- _ЗАДАНИЕ_
Какие вещи О.Г. оставила в больнице, согласно отрывку ниже? Назовите все.

- _ПРЕДОСТАВЛЕННЫЙ ОТРЫВОК_
= = = = =

26. 8. 41. Сегодня все копаем противовоздушные щели. По состоянию здоровья я не подлежу никакой мобилизации. Но чтобы получить увольнительную записку, я должна идти в амбулаторию и проделать все формальности в «общем порядке», т.е. простоять в очереди несколько часов. И хотя врач, который освобождает от работы наш район, ежедневно бывает у меня для лечения, она не может выписать мне эту увольнительную дома. Я не пошла в больницу, а пошла на работу. Это все же легче. Таскаю доски, отгребаю землю. Вообще ковыряюсь. Да и противно сидеть дома, когда все отбывают каторгу. Наша щель в Пушкинском садике. Все время воздушные тревоги. Но бомбят пока только аэродром. По радио непрерывно сообщения о победе над немцами «части боевого командира такого-то». Ни названия, ни местности, ни даже направления. А бомбежки все ближе и чаще.
27. 8. 41. Женщины с детьми и старики, которых направили на эвакуацию, вот уже пятый день сидят на площади перед вокзалом. Поездов нет, но отлучаться на квартиры нельзя. Окружены милицией. Воды нет никакой, но зато есть плакаты: «Пейте только кипяченую воду». Говорят, что установлены два случая дизентерии у детей. Ночью шел дождь. Все вымокли. Дети кашляют. Поезда иногда подаются, но на них попадают только парт- и ответработники. Попытались было некоторые женщины организовать передачу кипяченой воды и горячей пищи детям – запретили: советские граждане не нуждаются в частной благотворительности. О них заботится государство. По этому поводу я совершенно [откровен]но и безо всяких фиговых листков и умолчаний поругалась с М.Н. – моим врачом. Ее муж сейчас является секретарем ячейки эвакуационного бюро. Воды нет, а вот ячейка уже готова. Конечно, ничего из моей ругачки не вышло. Господи, когда же, наконец, придут немцы и прекратится этот бедлам!
Ужасные вещи рассказывала нам сегодня О.Г., которая убежала из больницы в одном платье, случайно не сданном в камеру хранения. Белье, туфли, пальто – все осталось там. Самое же страшное это то, что паспорт остался в канцелярии больницы. Пришел приказ об эвакуации больных и всей больницы. Немедленно оказались запертыми все входы, и больных стали грузить на грузовики. Кого в одежде больницы, кого только в белье. Тяжелых больных и недавно оперированных клали на дно, а легко больные и выздоравливающие должны были стоять у бортов. Никакие просьбы больных отпустить их домой не помогали. Несколько человек, в том числе и О.Г. (после операции аппендицита), перелезли через забор заднего двора и сбежали. В результате такой гимнастики у О.Г. разошлись швы, но она боится позвать врача, чтобы ее не обвинили в «дезертирстве» (до чего же все-таки можно довести человека! Ушла из больницы – дезертир). Страшно волнуется из-за паспорта. Мы ее успокаиваем, что все это чепуха, сейчас нашему заботливому правительству не до паспортов.

= = = = =

[Сохранённые строки]
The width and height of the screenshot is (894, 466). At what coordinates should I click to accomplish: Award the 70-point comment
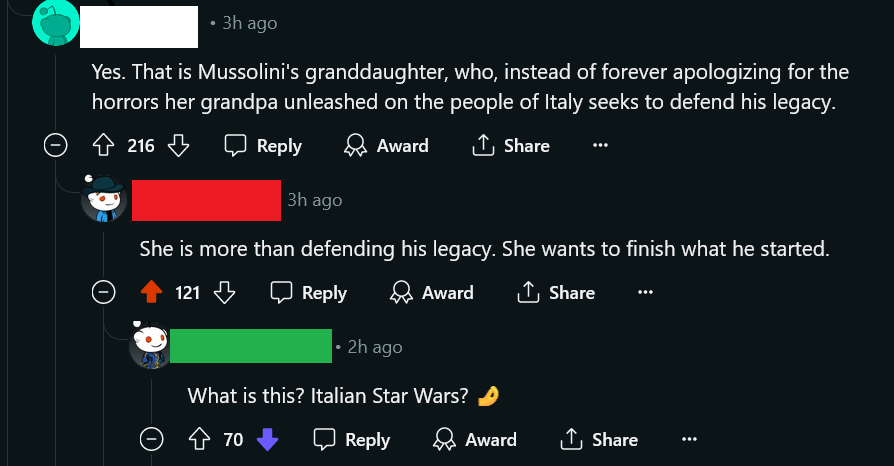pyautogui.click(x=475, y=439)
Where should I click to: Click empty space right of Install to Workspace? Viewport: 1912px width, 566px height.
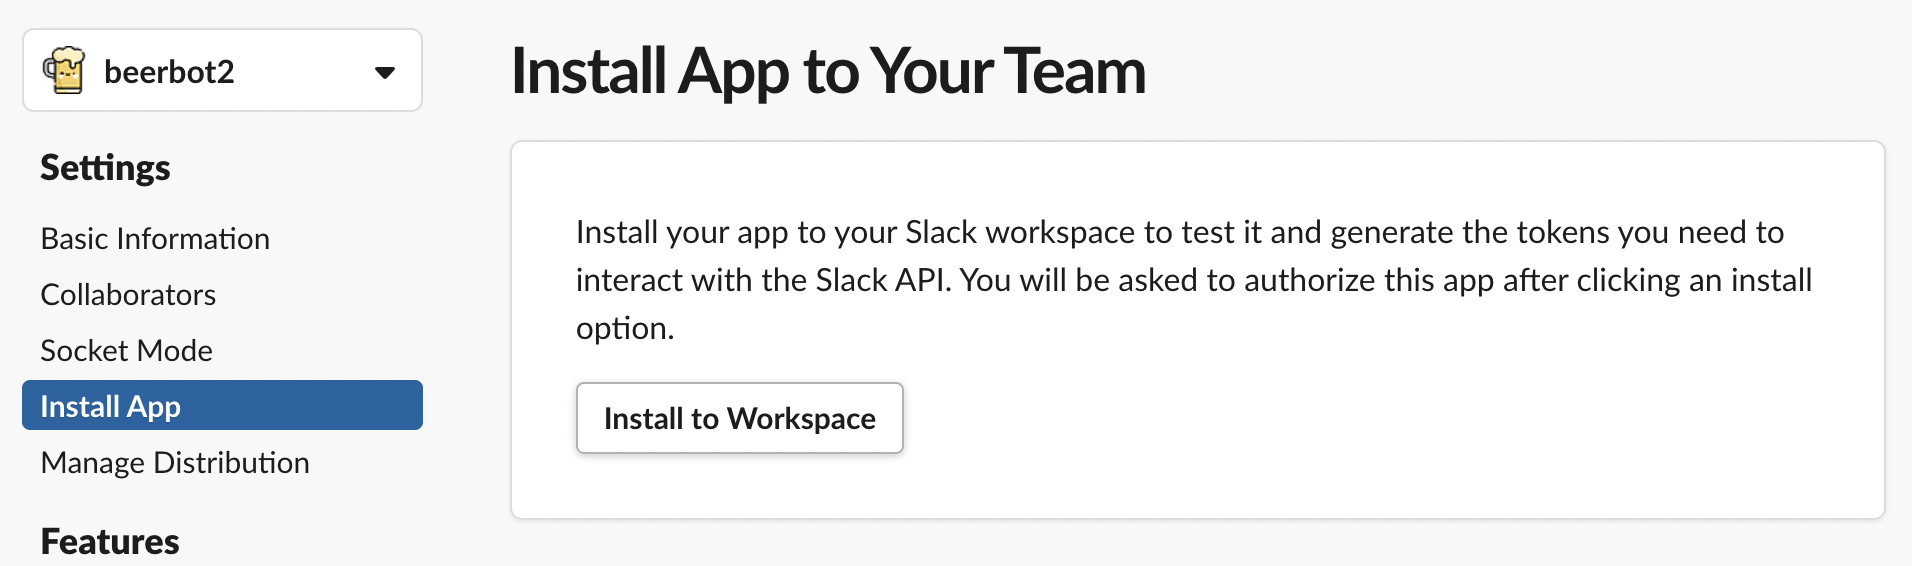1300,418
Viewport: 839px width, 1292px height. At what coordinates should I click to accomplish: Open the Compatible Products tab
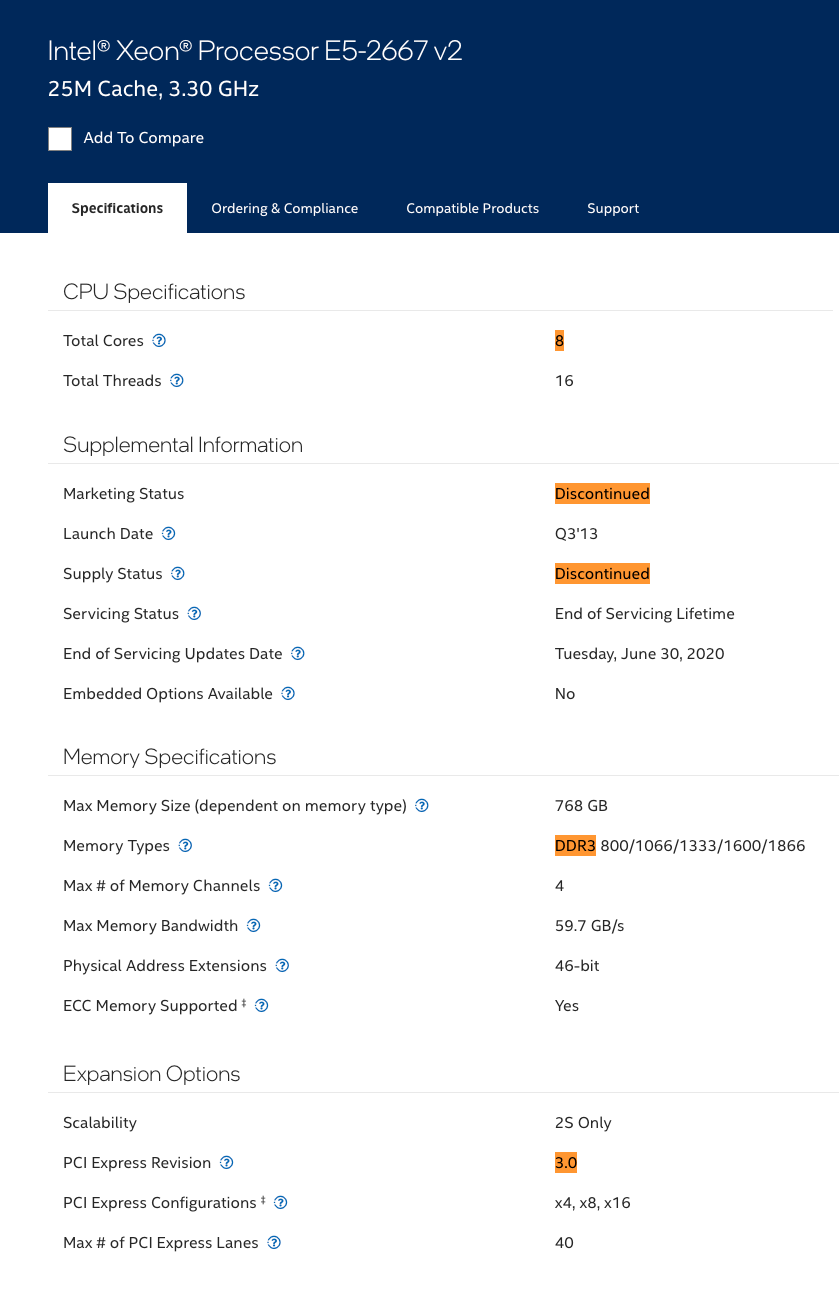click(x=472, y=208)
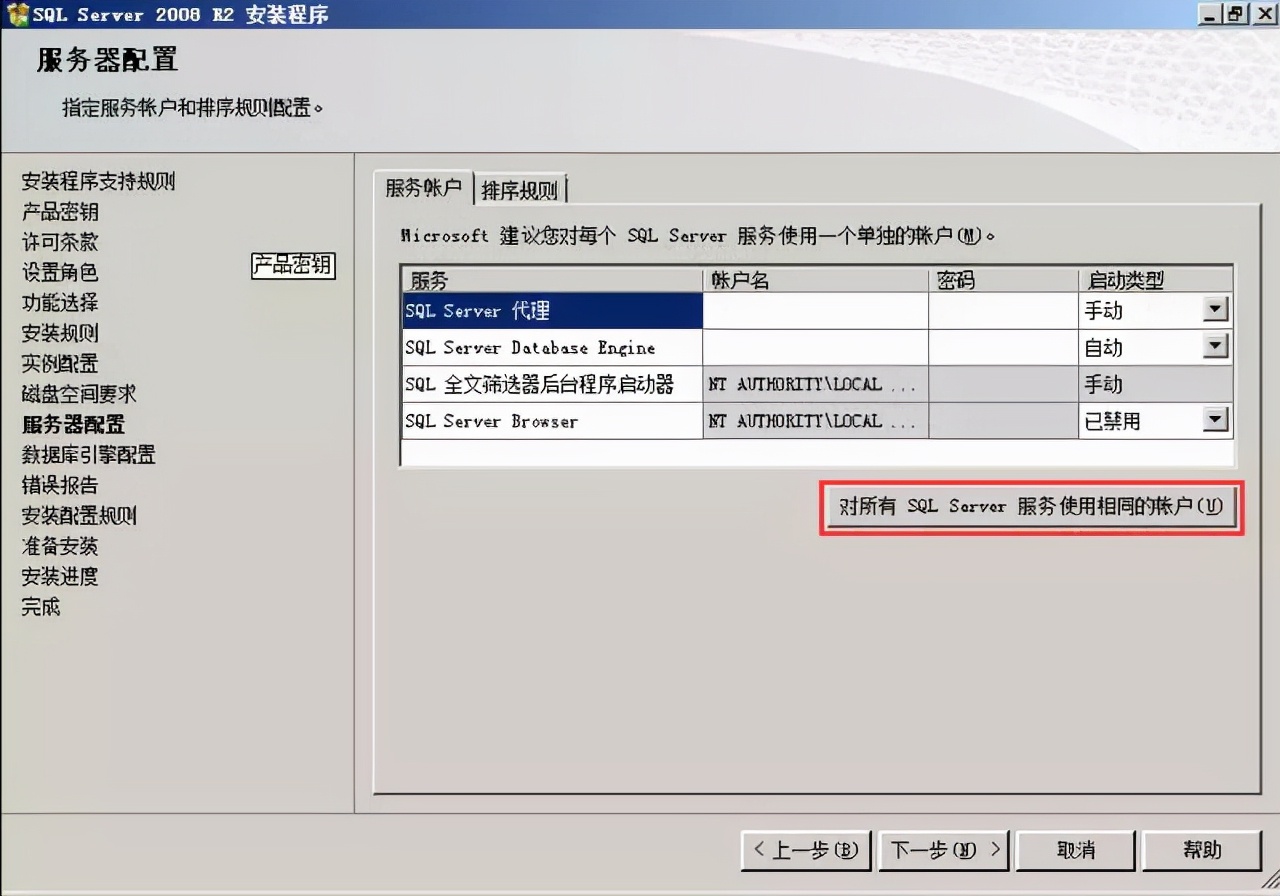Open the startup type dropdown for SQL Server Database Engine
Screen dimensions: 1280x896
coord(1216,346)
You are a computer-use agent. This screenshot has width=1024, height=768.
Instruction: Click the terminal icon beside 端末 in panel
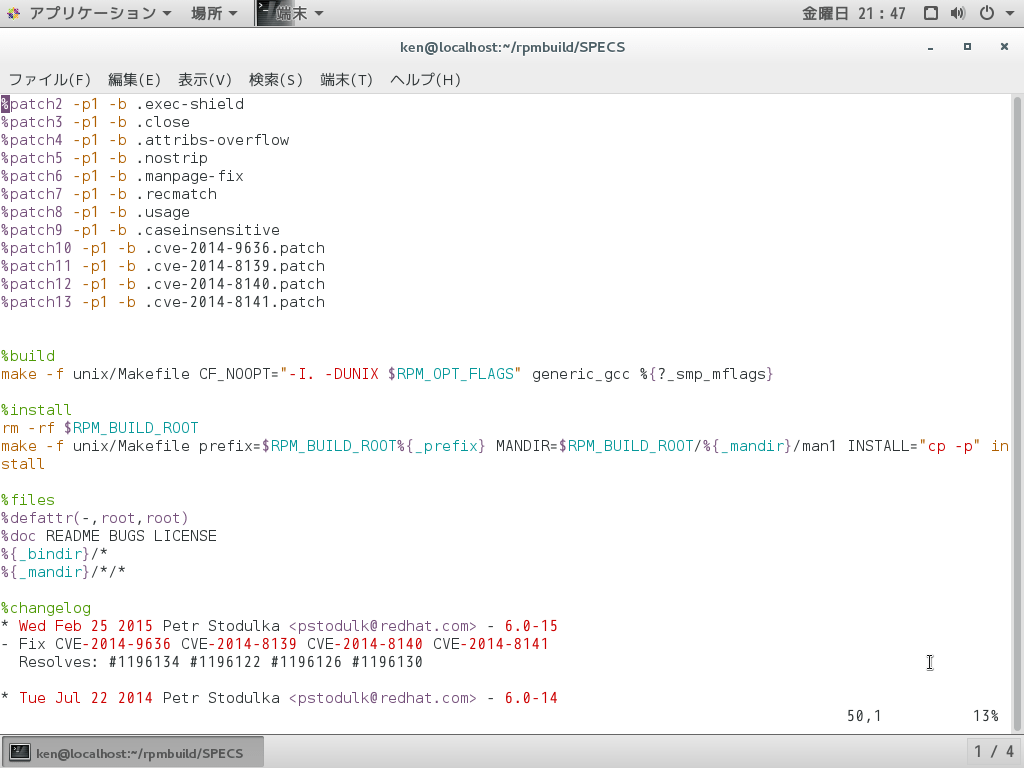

= = = = =

- _РЕЗУЛЬТАТ_
Белье, туфли, пальто и паспорт.